■ What this task involves: Which rows contain the word "screenshot"? List each such row in full, counting only matches with the same capitalization.
[BEGIN Exercise materials]
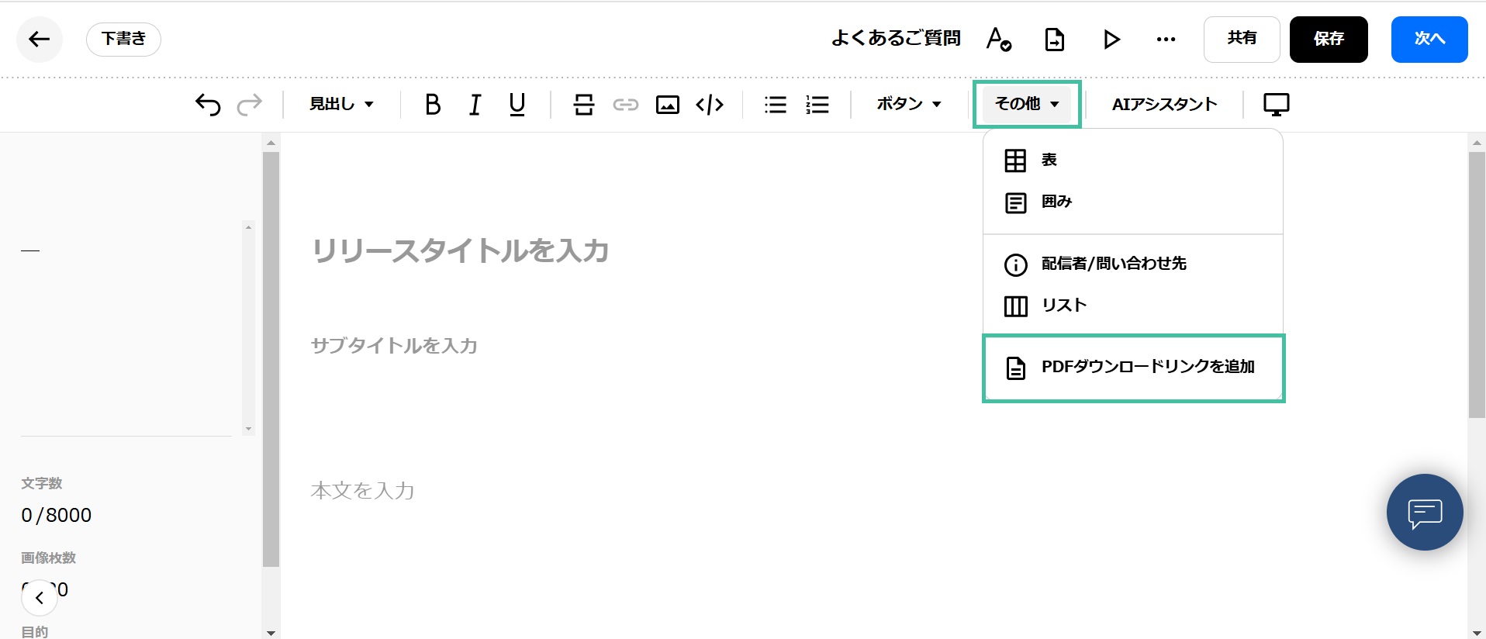Open the chat support bubble
The height and width of the screenshot is (639, 1486).
click(x=1424, y=513)
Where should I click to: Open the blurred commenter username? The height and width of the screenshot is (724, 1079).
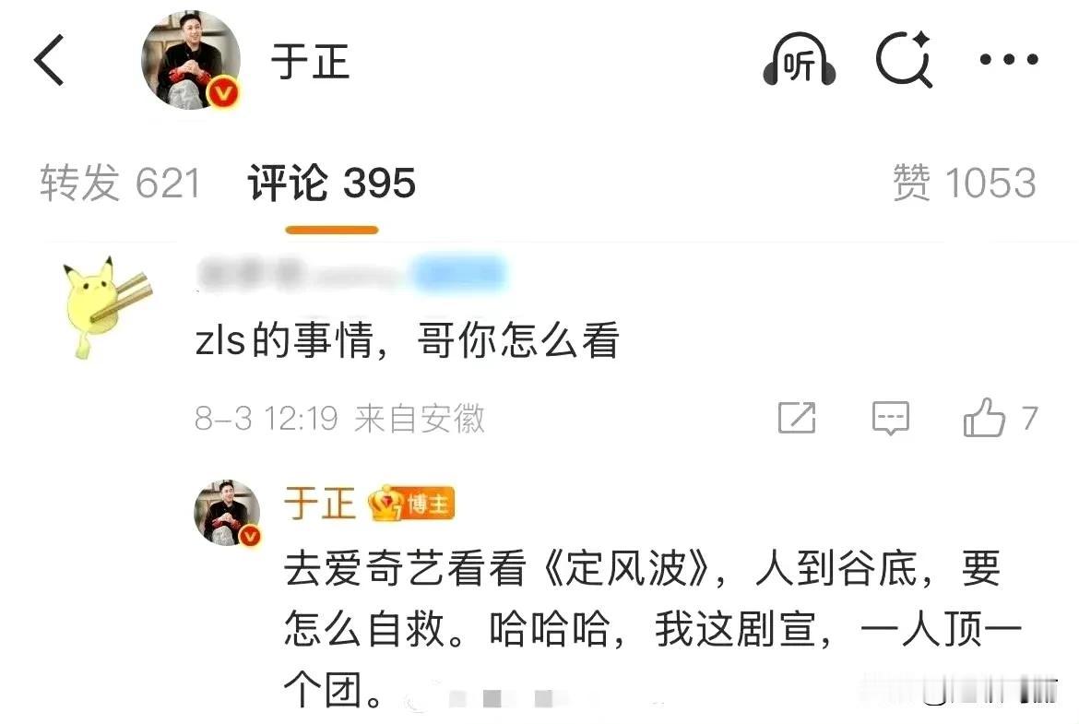352,273
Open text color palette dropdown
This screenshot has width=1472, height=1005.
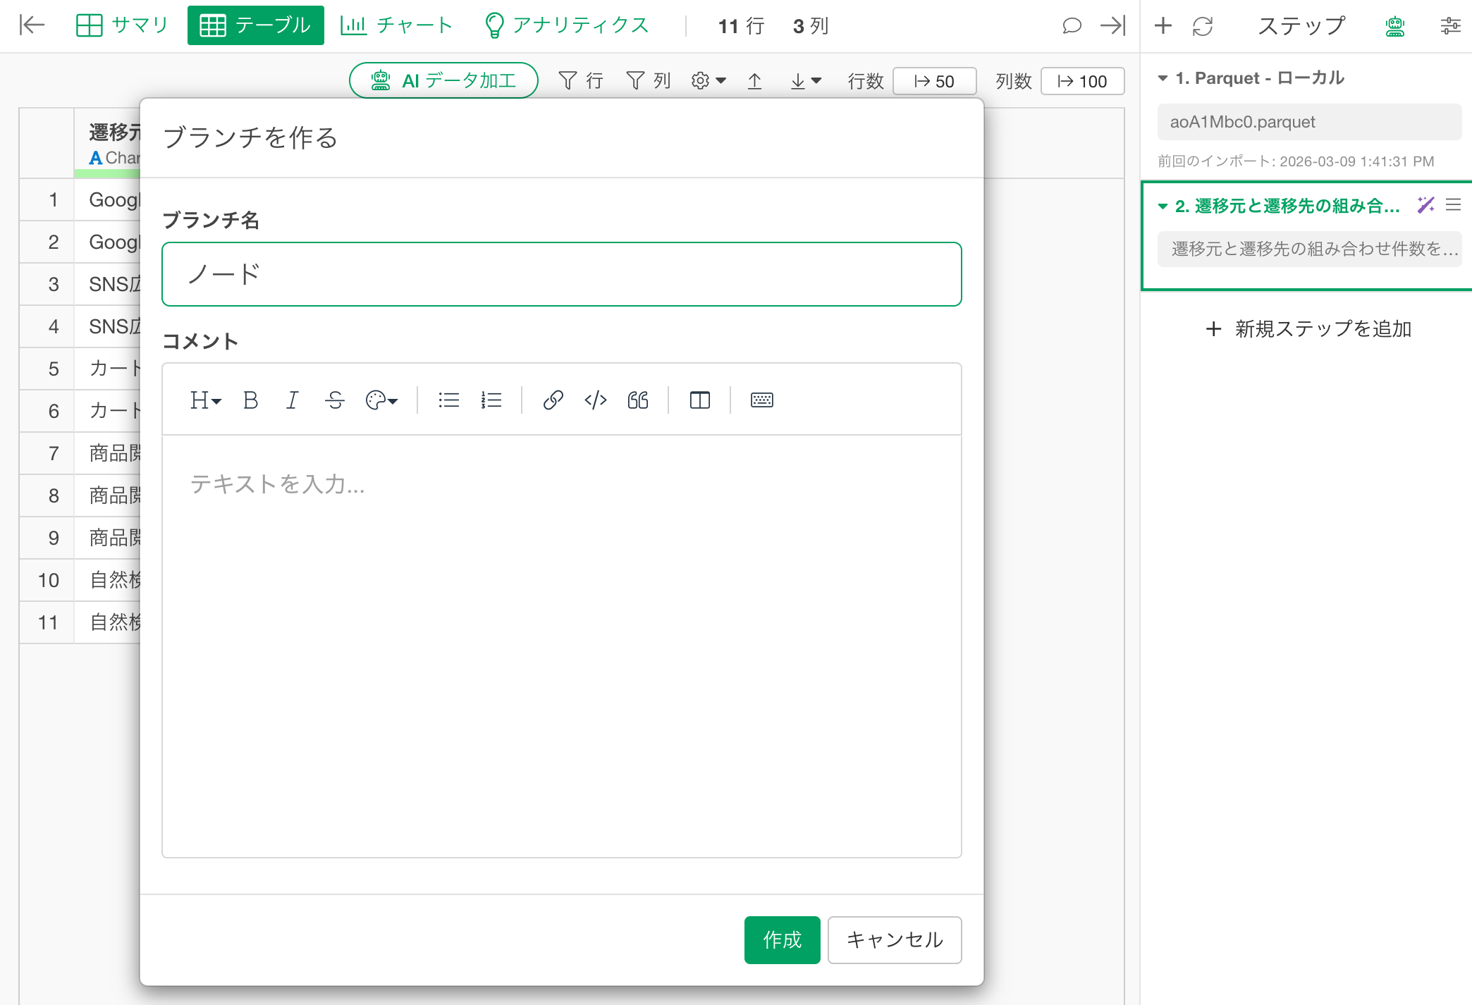pyautogui.click(x=381, y=400)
[END Exercise materials]
■ Exercise result:
The height and width of the screenshot is (639, 1486).
Where should I click to: Open the blurred commenter username? The height and width of the screenshot is (724, 1079).
This screenshot has width=1472, height=1005.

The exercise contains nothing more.